Ces priorités ont été définies et validées par Mme la préfète de manière très claire. Il fallait d'abord éviter les pertes humaines au niveau des deux incendies principaux, puis empêcher l'apparition d'un troisième incendie de grande ampleur. Sur les trois mois d'été, nous avons dû traiter 640 départs de feu. Nous devions donc conserver nos moyens pour les déployer sur les incendies qui survenaient, en particulier le 18 juillet, maintenant appelé le « lundi noir ». À ce moment-là, les deux incendies principaux ont atteint leur pic de virulence et nous avons dû traiter un troisième feu à Vendays, que nous sommes parvenus à « coiffer ». En parallèle, nous devions maintenir la réponse quotidienne en matière de sécurité civile, c'est-à-dire assurer 300 à 400 interventions journalières, dont 80 % représentaient des secours à des personnes.

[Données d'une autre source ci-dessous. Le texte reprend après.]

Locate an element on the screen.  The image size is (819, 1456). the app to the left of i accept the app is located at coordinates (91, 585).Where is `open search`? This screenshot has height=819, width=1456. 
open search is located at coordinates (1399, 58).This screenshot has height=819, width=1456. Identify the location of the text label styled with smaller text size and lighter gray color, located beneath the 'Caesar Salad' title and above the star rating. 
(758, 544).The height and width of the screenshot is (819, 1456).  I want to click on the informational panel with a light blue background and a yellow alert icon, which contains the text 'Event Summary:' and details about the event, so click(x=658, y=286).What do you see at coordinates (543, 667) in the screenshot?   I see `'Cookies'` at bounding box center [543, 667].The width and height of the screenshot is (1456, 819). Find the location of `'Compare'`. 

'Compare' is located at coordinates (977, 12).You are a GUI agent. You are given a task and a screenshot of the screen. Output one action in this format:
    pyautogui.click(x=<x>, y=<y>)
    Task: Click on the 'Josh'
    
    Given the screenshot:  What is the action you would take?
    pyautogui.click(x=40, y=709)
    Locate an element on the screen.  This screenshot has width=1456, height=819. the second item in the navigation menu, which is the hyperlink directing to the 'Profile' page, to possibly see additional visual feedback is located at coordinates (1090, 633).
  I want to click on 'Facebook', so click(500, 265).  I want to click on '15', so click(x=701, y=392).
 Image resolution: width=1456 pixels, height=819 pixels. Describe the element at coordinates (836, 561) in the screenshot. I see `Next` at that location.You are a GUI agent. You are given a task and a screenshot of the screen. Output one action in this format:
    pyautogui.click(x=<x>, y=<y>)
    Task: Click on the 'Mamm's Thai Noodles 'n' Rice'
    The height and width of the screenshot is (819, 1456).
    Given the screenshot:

Notre structuration a conduit à avoir deux DOS de terrain, qui connaissaient leur marge de manœuvre et rendaient compte régulièrement à Mme la préfète pour divers aspects de la gestion de la crise. Cette structure se retrouvait du côté des sapeurs-pompiers, avec des COS de terrain, bien que leur autonomie soit moins étendue que dans une opération classique. Ils devaient rendre compte et faire valider des idées de manœuvres ou de propositions.
Pour maintenir un lien avec les élus, les deux mêmes lieutenants-colonels étaient présents sur les PC, de même que les deux sous-préfets, tandis qu'une rotation était mise en place la nuit. La structuration très claire a permis que l'inter-service fonctionne avec aisance, évitant ainsi toute tension avec les forces de l'ordre, notamment lorsqu'il a fallu préparer des évacuations. Des réunions étaient tenues avec le sous-préfet, le COS de terrain et le correspondant de police ou de gendarmerie pour élaborer des stratégies en termes de temporalité et de zones géographiques à évacuer en priorité. Ce travail était partagé avec le maire, qui apportait sa connaissance du territoire.
Lorsque des innovations ont été nécessaires, nous avons mis en œuvre des techniques opérationnelles connues, mais que nous avons élevées à une échelle industrielle. Par exemple, les feux tactiques supposaient de mettre le feu à des parcelles appartenant à des propriétaires forestiers. Les sous-préfets, les maires et élus étaient d'ailleurs à nos côtés pour faire œuvre de pédagogie auprès des sylviculteurs. De plus, nous avons travaillé avec des coupes tactiques, qui représentent une nouvelle technique opérationnelle. Comme nous n'avions pas de point de rendez-vous dans des délais raisonnables, nous avons été amenés à couper du bois grâce à la DFCI en partenariat avec les sylviculteurs. Nous ne disposions alors d'aucune base légale, mais un travail a permis d'introduire cette mesure dans le code forestier. La directrice des opérations de secours a pesé de tout son poids, notamment parce que dans la loi de modernisation de la sécurité civile, tous les moyens réquisitionnés au profit du SDIS sont à la charge de l'établissement public. En effet, lorsque vous êtes confronté à une crise hors normes, il est nécessaire de faire appel à la solidarité nationale. C'était l'une des premières fois que nous avions été amenés à le faire et Mme Buccio s'était montrée très claire.